| YOUR INSTRUCTIONS |
Go through the following data and transcribe exactly the stretch of lines from the one holding "Task: Expand the three-dot" to the one holding "This screenshot has width=351, height=205.", both included.

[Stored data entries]
================================

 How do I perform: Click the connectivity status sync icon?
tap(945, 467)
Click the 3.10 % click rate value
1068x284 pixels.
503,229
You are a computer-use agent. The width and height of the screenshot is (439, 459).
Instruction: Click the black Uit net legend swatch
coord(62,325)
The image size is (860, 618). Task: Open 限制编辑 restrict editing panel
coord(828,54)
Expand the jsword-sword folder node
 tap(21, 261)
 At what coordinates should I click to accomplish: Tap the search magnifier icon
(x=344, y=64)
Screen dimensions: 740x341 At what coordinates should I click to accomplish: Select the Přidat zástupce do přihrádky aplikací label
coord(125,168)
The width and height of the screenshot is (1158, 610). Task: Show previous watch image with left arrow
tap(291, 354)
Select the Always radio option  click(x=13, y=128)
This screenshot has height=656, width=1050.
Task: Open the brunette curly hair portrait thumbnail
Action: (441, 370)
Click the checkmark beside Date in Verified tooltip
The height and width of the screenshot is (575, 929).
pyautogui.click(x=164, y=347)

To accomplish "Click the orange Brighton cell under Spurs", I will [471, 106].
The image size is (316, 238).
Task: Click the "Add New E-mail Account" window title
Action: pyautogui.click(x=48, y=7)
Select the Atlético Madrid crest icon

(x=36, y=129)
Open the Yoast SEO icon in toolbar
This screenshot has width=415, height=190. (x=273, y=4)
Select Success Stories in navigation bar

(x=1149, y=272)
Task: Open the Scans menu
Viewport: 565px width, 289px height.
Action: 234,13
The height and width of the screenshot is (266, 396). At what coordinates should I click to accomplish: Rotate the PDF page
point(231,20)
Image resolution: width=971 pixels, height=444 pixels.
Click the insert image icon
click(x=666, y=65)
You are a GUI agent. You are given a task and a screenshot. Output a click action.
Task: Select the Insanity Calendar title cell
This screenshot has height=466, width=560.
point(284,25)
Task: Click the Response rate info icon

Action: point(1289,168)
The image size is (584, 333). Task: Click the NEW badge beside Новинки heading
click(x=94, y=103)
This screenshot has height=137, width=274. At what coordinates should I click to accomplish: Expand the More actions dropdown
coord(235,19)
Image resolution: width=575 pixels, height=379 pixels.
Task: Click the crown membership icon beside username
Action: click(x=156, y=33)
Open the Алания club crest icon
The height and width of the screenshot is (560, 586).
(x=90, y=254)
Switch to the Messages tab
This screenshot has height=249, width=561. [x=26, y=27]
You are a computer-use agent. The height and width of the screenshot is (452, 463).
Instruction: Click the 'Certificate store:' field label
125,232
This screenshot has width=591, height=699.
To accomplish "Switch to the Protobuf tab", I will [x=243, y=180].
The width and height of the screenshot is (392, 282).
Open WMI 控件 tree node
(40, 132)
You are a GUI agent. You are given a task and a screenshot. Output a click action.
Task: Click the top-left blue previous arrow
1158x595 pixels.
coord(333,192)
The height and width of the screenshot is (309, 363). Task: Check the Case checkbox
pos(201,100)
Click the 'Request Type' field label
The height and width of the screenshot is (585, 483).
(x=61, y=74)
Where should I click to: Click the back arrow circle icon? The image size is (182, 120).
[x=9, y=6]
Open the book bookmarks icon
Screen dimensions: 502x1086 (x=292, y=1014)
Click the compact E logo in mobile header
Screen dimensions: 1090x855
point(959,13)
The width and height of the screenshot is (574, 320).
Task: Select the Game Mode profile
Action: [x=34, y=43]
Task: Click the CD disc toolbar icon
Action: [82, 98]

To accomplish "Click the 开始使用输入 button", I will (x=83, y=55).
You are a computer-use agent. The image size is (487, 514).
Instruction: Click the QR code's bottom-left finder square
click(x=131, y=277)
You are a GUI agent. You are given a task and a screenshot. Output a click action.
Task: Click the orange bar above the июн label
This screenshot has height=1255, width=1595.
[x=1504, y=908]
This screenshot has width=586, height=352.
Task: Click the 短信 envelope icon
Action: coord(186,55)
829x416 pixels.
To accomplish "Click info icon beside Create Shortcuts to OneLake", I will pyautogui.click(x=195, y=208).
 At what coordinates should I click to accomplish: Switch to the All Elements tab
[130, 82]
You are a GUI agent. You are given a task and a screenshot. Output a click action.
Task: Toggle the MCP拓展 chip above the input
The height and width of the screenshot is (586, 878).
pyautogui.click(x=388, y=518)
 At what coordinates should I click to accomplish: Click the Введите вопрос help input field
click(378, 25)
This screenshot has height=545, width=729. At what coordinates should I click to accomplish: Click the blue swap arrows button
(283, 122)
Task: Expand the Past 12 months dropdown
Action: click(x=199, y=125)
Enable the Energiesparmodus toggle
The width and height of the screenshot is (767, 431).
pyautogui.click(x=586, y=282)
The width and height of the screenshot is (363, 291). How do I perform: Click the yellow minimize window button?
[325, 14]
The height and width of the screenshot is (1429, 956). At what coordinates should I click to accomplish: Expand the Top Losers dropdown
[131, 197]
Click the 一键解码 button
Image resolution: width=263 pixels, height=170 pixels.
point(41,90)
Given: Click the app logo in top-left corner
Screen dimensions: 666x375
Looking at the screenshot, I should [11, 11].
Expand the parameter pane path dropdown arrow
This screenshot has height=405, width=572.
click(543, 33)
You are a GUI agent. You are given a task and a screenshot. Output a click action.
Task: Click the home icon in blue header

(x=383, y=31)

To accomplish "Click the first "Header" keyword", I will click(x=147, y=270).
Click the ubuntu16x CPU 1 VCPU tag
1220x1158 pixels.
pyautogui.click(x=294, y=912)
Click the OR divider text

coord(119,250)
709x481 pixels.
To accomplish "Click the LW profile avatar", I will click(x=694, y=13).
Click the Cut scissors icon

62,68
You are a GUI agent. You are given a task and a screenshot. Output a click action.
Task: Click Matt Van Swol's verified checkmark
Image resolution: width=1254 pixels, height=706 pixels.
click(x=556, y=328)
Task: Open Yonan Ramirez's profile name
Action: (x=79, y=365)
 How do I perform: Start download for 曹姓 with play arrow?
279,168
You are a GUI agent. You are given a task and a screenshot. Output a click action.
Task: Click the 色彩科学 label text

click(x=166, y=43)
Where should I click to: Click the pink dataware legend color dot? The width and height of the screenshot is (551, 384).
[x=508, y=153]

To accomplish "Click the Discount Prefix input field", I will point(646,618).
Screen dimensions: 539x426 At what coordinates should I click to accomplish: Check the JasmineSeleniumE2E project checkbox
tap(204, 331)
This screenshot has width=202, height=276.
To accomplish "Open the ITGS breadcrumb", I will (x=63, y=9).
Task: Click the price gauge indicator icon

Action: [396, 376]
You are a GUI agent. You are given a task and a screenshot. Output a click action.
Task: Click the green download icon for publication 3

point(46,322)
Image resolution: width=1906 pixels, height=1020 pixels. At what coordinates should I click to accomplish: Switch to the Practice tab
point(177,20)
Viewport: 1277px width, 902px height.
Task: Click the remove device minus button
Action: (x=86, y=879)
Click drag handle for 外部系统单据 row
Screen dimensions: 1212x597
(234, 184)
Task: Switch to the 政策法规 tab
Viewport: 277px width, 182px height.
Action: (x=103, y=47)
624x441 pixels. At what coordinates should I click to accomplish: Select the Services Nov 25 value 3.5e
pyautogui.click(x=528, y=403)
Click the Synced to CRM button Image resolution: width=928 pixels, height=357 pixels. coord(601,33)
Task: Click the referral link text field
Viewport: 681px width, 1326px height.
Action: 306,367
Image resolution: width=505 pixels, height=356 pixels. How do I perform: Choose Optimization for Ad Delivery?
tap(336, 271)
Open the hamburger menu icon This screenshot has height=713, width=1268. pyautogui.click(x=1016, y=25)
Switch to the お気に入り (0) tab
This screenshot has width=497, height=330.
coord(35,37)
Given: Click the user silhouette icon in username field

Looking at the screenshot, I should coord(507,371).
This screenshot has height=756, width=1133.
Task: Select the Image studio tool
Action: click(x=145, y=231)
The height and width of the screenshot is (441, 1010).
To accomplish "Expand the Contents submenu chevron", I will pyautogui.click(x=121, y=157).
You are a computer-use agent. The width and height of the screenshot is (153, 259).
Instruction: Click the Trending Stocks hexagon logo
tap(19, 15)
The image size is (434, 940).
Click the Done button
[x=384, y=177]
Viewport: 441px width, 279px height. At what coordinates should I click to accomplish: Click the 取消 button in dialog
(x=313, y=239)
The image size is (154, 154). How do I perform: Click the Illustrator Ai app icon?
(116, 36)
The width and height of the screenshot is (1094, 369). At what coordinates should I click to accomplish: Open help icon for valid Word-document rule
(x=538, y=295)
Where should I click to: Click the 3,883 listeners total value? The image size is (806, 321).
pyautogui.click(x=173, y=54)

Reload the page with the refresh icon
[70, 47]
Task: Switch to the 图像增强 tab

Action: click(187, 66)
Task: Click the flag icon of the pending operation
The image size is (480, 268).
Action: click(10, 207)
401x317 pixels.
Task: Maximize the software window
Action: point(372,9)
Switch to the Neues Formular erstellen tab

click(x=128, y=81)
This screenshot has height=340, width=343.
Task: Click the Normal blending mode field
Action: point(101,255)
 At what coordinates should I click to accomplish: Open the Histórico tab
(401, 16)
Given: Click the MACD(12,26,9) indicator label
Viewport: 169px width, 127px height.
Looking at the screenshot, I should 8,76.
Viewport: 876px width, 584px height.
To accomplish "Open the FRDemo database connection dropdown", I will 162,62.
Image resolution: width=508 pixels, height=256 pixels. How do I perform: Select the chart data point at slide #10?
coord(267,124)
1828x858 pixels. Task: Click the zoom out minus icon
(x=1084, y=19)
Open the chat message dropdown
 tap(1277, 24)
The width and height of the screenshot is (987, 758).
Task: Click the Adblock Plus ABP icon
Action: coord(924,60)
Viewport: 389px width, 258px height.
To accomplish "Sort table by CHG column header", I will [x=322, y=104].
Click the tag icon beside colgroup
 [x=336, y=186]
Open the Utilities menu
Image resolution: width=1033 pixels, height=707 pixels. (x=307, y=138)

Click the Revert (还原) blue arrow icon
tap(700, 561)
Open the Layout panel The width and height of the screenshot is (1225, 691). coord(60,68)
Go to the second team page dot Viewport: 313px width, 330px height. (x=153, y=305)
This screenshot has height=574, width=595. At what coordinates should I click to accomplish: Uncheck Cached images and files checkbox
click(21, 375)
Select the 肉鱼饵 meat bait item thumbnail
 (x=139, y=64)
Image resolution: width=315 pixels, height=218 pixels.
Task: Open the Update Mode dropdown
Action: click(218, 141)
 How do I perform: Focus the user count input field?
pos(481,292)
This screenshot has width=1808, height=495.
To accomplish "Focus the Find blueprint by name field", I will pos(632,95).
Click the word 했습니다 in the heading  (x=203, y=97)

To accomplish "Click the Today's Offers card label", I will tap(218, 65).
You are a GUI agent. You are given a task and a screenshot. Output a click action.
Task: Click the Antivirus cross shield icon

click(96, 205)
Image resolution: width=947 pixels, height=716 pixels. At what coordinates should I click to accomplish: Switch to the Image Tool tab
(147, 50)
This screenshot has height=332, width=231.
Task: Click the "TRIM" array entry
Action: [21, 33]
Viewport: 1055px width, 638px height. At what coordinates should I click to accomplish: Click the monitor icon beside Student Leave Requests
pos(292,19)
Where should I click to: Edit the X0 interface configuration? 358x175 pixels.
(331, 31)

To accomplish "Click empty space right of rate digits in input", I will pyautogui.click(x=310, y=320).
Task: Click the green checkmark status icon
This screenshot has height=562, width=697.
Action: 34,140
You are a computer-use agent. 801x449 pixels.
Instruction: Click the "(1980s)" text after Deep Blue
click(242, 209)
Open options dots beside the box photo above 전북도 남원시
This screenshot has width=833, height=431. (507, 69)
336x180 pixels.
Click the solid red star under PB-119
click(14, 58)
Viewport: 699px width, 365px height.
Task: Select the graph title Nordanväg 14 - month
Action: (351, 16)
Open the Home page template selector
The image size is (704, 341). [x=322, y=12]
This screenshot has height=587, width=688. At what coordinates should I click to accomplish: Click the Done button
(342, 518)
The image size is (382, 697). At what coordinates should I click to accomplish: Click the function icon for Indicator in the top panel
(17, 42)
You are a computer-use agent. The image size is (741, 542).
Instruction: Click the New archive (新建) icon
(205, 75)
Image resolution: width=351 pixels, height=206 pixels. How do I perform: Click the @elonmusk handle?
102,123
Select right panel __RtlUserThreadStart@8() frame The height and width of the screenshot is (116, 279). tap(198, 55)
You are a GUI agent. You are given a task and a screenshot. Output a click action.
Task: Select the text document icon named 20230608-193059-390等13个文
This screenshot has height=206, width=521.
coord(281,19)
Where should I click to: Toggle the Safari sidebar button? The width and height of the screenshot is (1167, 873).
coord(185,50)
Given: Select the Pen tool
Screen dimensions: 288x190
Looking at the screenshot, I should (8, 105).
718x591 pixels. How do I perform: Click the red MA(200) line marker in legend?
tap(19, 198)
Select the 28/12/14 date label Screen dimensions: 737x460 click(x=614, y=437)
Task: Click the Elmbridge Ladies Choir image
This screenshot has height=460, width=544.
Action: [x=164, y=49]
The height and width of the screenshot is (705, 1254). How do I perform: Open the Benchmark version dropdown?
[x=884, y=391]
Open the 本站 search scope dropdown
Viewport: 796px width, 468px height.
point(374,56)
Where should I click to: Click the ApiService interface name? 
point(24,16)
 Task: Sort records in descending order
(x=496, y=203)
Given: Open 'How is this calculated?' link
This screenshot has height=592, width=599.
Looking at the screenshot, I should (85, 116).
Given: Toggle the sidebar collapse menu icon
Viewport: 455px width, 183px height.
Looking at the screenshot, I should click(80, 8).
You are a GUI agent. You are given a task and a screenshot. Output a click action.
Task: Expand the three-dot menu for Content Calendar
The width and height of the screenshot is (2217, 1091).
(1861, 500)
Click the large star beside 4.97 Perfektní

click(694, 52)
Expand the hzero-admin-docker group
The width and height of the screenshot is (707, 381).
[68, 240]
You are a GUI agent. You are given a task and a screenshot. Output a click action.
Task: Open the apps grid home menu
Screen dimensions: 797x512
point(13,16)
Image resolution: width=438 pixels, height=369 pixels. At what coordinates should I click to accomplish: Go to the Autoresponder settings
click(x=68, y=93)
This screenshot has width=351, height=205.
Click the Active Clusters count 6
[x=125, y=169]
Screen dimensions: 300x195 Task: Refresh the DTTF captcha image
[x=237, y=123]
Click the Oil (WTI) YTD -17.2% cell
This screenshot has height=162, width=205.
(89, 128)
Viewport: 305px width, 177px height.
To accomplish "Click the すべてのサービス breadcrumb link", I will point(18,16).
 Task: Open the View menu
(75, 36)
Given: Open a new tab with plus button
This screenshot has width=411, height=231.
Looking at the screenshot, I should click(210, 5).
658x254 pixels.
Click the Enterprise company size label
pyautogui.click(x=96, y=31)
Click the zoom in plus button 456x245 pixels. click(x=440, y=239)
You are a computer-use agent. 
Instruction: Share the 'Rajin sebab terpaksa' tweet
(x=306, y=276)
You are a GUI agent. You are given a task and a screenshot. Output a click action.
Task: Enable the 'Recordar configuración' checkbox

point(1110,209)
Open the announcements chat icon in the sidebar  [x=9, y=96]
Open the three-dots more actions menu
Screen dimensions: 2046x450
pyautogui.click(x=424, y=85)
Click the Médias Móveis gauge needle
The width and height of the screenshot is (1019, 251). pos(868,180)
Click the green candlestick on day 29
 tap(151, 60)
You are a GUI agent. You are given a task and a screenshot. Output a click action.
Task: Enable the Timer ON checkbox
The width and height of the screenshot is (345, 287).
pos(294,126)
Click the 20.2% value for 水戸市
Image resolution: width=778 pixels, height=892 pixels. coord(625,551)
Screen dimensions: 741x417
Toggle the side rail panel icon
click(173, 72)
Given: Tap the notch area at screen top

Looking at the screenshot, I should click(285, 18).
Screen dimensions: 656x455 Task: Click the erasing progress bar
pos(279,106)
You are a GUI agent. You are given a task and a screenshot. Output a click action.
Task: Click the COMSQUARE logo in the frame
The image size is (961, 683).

================================

| REPLY |
Task: Expand the three-dot menu for Content Calendar
The width and height of the screenshot is (2217, 1091).
(1861, 500)
Click the large star beside 4.97 Perfektní

click(694, 52)
Expand the hzero-admin-docker group
The width and height of the screenshot is (707, 381).
[68, 240]
You are a GUI agent. You are given a task and a screenshot. Output a click action.
Task: Open the apps grid home menu
Screen dimensions: 797x512
point(13,16)
Image resolution: width=438 pixels, height=369 pixels. At what coordinates should I click to accomplish: Go to the Autoresponder settings
click(x=68, y=93)
This screenshot has width=351, height=205.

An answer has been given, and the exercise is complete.